Some ink fans even claim that it’s less painful and may heal faster than the standard electric method, though it can take considerably longer and requires the same level of sanitisation as any electric tattooing.
Many people, including 18-year-old model Kaia Gerber, have taken to social media to show off their lockdown designs, which range from casual doodles to more artistic etchings.
But a skin expert has warned against the trend, urging people to resist the desire to tattoo themselves and wait to have one done by a professional in a sterile environment.
Dr Faheem Latheef, an accredited consultant dermatologist based in Leeds, told FEMAIL: ‘During the lockdown many people are resorting to various activities, including stick and poke tattoos, to keep themselves entertained.
However, this does come with significant risks when done at home and without previous training or experience.’
Due to the breach in the skin integrity, Dr Latheef warned there are a number of possible complications that can arise.
‘As with any procedure that breeches the skin, infection is a major concern,’ he said.
‘This is particularly worrying for home use, as there is no reliable way to ensure the needle used is fully sterilised and would put you at risk of infection from multiple types of organisms including bacteria, viruses, and fungi.
Furthermore there are some bacteria that reside on your skin normally, called staphylococcus aureus, that typically cause skin infections in people with eczema where the skin barrier isn’t working well, but which in this scenario can penetrate the skin barrier through the needle points and cause a superficial skin infection called erysipelas, or a more deeper cellulitis sometimes even requiring intravenous antibiotics from hospital – something you would probably really want to avoid at present.
‘Rarely some life-threatening skin infections called necrotising fasciitis and systemic infections (e.g. endocarditis, septic shock) have also been reported with tattoos. The affected skin becoming red, warm and tender is often the first sign of infection.’
Inserting needles into your skin without previous training or knowledge of anatomy would put you at potential risk of piercing a blood vessel, Dr Latheef warned.
‘Depending on the type and location of the vessel, this could result in uncontrolled bleeding and a visit to hospital,’ he said.
‘If you take medications that increase your risk of bleeding such as (aspirin, ibuprofen, warfarin, clopidogrel) then this risk is even greater.’

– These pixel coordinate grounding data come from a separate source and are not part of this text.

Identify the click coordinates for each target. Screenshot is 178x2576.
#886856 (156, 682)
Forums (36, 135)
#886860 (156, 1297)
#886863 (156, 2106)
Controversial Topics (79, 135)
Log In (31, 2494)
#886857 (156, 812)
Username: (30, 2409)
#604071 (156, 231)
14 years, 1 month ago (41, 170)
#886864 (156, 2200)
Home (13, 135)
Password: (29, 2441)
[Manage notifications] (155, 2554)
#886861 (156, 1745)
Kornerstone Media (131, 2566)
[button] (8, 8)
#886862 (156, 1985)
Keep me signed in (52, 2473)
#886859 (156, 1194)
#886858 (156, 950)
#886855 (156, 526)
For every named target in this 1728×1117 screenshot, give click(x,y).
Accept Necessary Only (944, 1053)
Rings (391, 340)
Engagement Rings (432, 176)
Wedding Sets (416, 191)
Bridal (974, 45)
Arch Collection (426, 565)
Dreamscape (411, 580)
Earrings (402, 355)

Allergic or hypersensitivity reactions
‘As a dermatologist with an interest in allergy, I frequently get referred patients with suspected allergic reactions to tattoos for allergy testing,’ Dr Latheef said.
‘Traditionally the ink pigments used were derived from metals and we were able to confirm the culprit allergens on type of allergy testing called patch testing.
‘Some of the newer tattoos tend to use newer materials and the allergy can be harder to confirm on testing. Some people also develop allergies to the topical cream or anaesthetics sometimes used with tattooing.
‘Non-specific hypersensitivity and foreign body reactions are also frequently encountered. Typically with these reactions they can take a few days to develop and are often itchy and red.’
Abnormal scarring reactions
Some people are more prone to getting an abnormal scarring reaction to anything that penetrates the skin barrier.
This could be surgery – commonly seen with C-section scars or moles removed on the shoulders or other high risk sites – piercings, acne scars, picking spots and with tattoos.
Dr Latheef warned: ‘These can result in hypertrophic or keloid scars which are raised and sometimes itchy and tender and also tend to take a long time to develop, sometimes weeks to months after the initial event.’
Flare of an existing skin condition
Certain conditions, such as psoriasis and more rarer conditions such as sarcoidosis, can present with tattoo reactions, according to Dr Latheef.
In the case of psoriasis this is frequently seen at sites of pressure (under a waistline, watch strap) or at previous sites of surgery where the psoriasis flares at these sites something referred to as the koebner phenomenon,’ he said.
This is also commonly seen at tattoo sites.’
This is where the ink is deposited at the wrong layer of the skin due to poor technique resulting in the ink spreading at various levels causing a blurry, non-coherent and poor appearance.
‘Patients are often referred in to us for consideration of laser treatment for tattoo removal where they are unhappy with the appearance they have been left with and it can be challenging to correct,’ Dr Latheef added.